Does that sound unfair? Well, please also consider that Volvo's and BMW's accrual rate per vehicles rose, and Daimler's fell by more than either PSA or Renault accrued in total per vehicle last year. So again, this suggests either they have the best cars or the best accountants in Europe. We suspect the latter.

Warranty Reserve Totals

We have one more warranty metric to consider: the balance reported in the warranty reserve fund at the end of the year by each company. As we mentioned last week, it's a metric that has slowly declined for VW (except for 2017-2018, when it fell in euro but was skewed by the dollar conversion rates).

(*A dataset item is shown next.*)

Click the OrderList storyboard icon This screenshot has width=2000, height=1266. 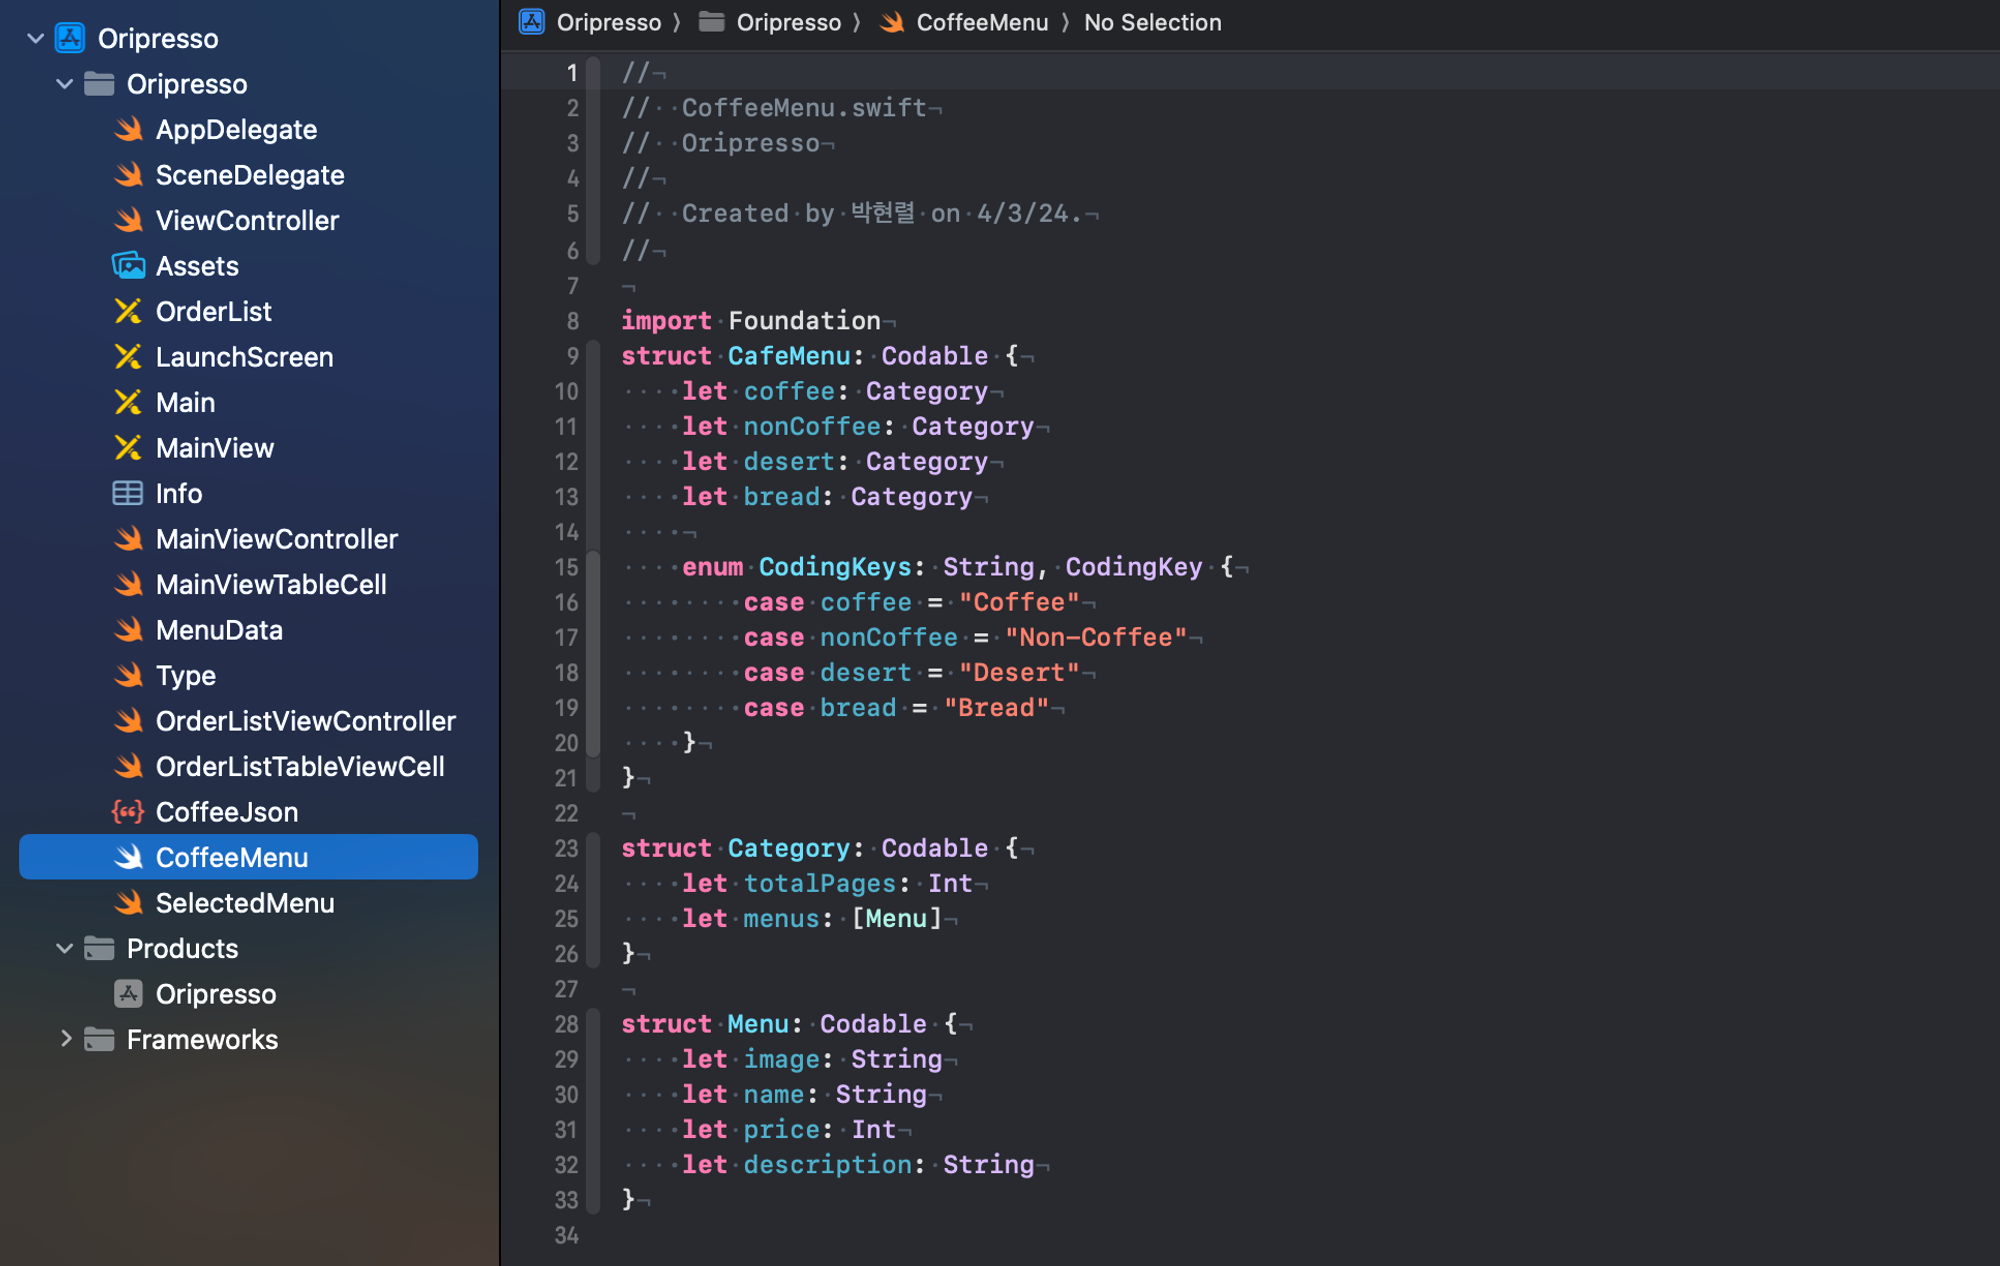coord(128,311)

For Daimler, PSA, and Renault, the reserve balance rose and then fell over the past five years. For BMW, it fell and then rose. For Fiat, it fell, then rose, then fell again. And for Volvo it just rose.

Figure 6
Warranty Reserves Held by
Seven European Manufacturers
(in US$ billions, 2016-2020)

Figure 6

The total reserve balance at the end of 2020 for these seven companies was US$55.5 billion, down from US$57.1 billion at the end of 2019. But at US$61.7 billion, 2016 remains the peak, and again we can point the finger at the emissions testing scandal and the air bag recalls.

As a share of the total, VW's reserves have also been gradually declining since 2016, while for Daimler and BMW they hit a new high in 2020. And the relative reserve levels of Renault, PSA, and Volvo combined have ranged from just under five percent to just over seven percent of the total -- barely large enough to be seem in this chart.

Months of Claims in Reserve

And finally, though we don't have a chart for this somewhat esoteric metric, when we divide the year-ending reserve balances by the amount of claims each company paid per month last year, we calculate that Fiat Chrysler Automobiles currently maintains 24 months' worth of reserves; Daimler keeps 27 months' worth; BMW is at 31 months; and VW is at 32 months. In comparison, the Ford Motor Company was at 24 months and General Motors Co. was at 34 months at the end of 2020. Tesla Inc. ended last year at 48 months, which reflects its conservative attitude about fully financing future claims costs.